**What to do**
1. From the practice questions on beats, extract the passage from "Beat frequency, vbeat" to "be slightly different).", copying it word for word.
2. In the practice questions on beats, rewrite the paragraph beginning "All the violin section of an orchestra" more concisely, keeping its main facts.

**Document extract**
>>>>>

1. When two waves of almost equal frequencies v1 and v2 reach at a point simultaneously,
the time interval between successive maxima is
(a) v1 + v2 (b) v1 – v2 (c) 1/ v1 + v2 (d) 1/ v1 – v2
Sol. (d)
When two waves of almost equal frequencies v1 and v2 reach at a point simultaneously,
beats are produced.
Beat frequency, vbeat = v1 – v2
Time interval between successive maxima = 1/vbeat = 1/v1 – v2.

2. Which of the following phenomenon is used by the musicians to tune their musical
instruments?
(a) interference (b) diffraction (c) beats (d) polarization
Ans. (c)

3. Why do we not hear beats due to sound waves emitted by the violin section of an
orchestra?
Sol. All the violin section of an orchestra are tuned to the same frequency. Since there is no
difference in the frequencies of these violins, no bears are heard. (For beats to be heard,
the frequencies should be slightly different).

4. Two sound source produce 12 beats in 4 seconds. By how much do their frequencies
differ?
Sol. Beat frequency is equal to the beats produced per second. Therefore v = 12/4 = 3Hz.

(2 Marks Questions)

<<<<<

**Entries**
>>>>>

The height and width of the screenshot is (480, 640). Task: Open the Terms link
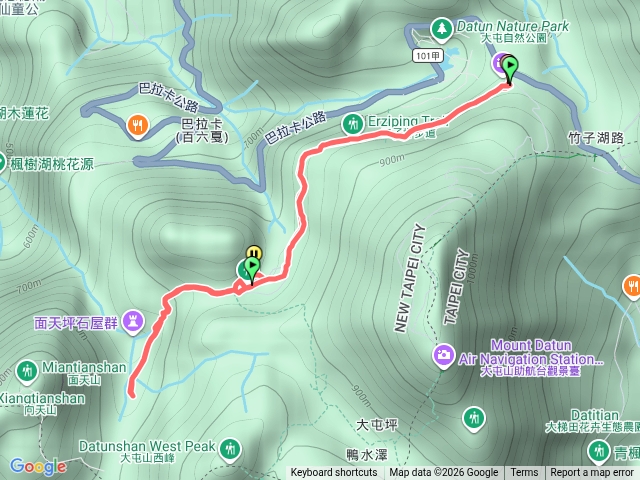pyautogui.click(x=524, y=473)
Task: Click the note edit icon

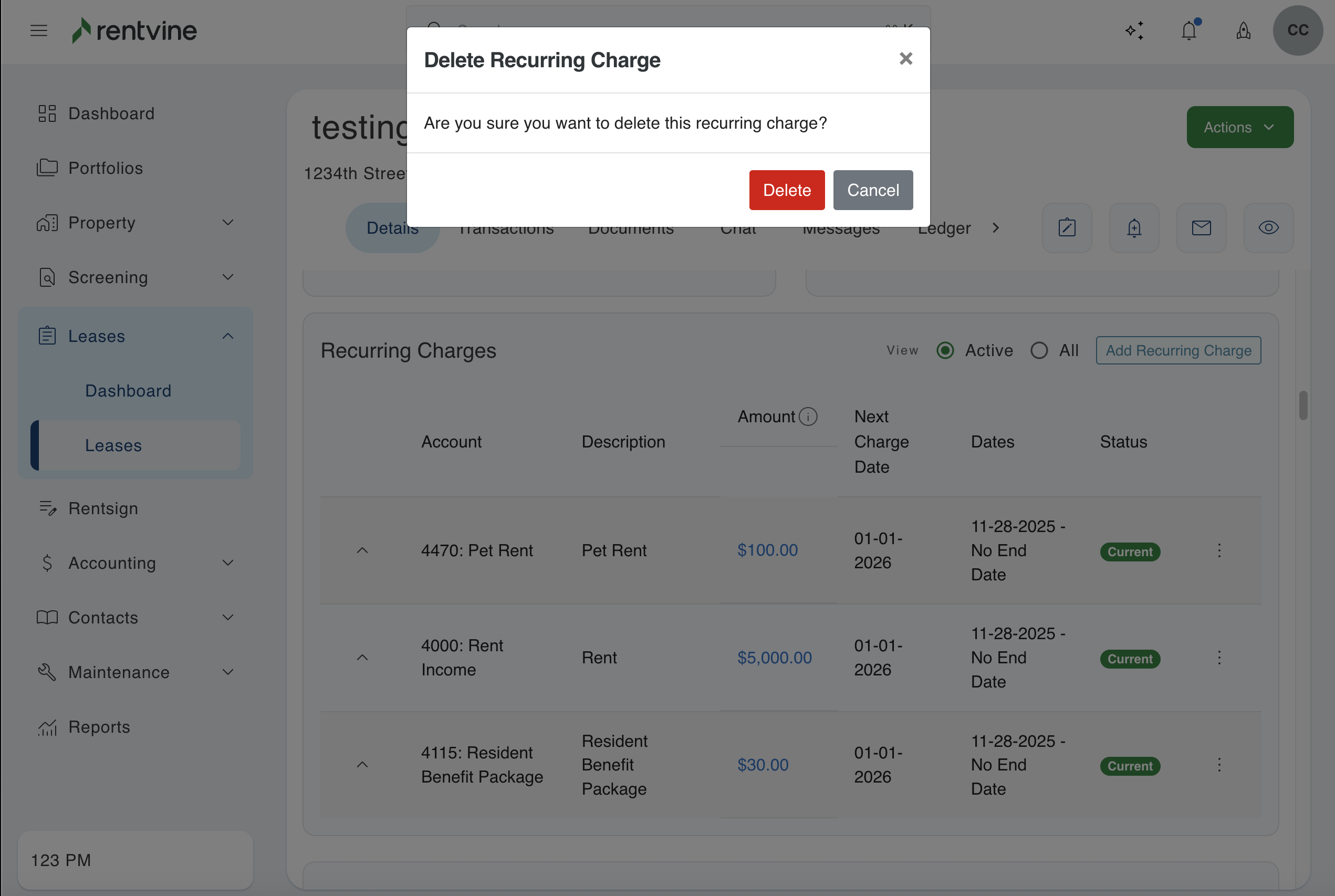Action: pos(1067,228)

<<<<<
>>>>>

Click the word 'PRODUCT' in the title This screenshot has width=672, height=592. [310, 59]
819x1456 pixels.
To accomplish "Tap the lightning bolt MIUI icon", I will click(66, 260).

<<<<<
>>>>>

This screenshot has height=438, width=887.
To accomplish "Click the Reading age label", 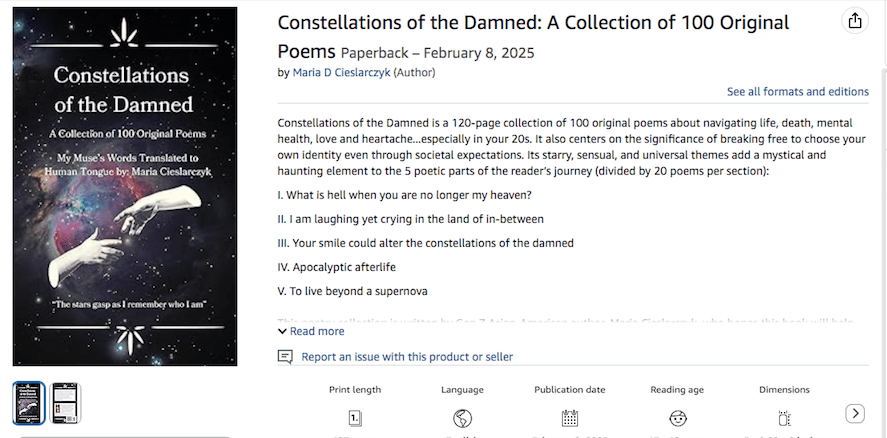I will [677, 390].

<<<<<

**Answers to the problems**
1.
Beat frequency, vbeat = v1 – v2
Time interval between successive maxima = 1/vbeat = 1/v1 – v2.

2. Which of the following phenomenon is used by the musicians to tune their musical
instruments?
(a) interference (b) diffraction (c) beats (d) polarization
Ans. (c)

3. Why do we not hear beats due to sound waves emitted by the violin section of an
orchestra?
Sol. All the violin section of an orchestra are tuned to the same frequency. Since there is no
difference in the frequencies of these violins, no bears are heard. (For beats to be heard,
the frequencies should be slightly different).

2. The violins in an orchestra's violin section are all tuned to the same frequency. Because their frequencies do not differ, no beats are heard. Beats are heard only when the frequencies differ slightly.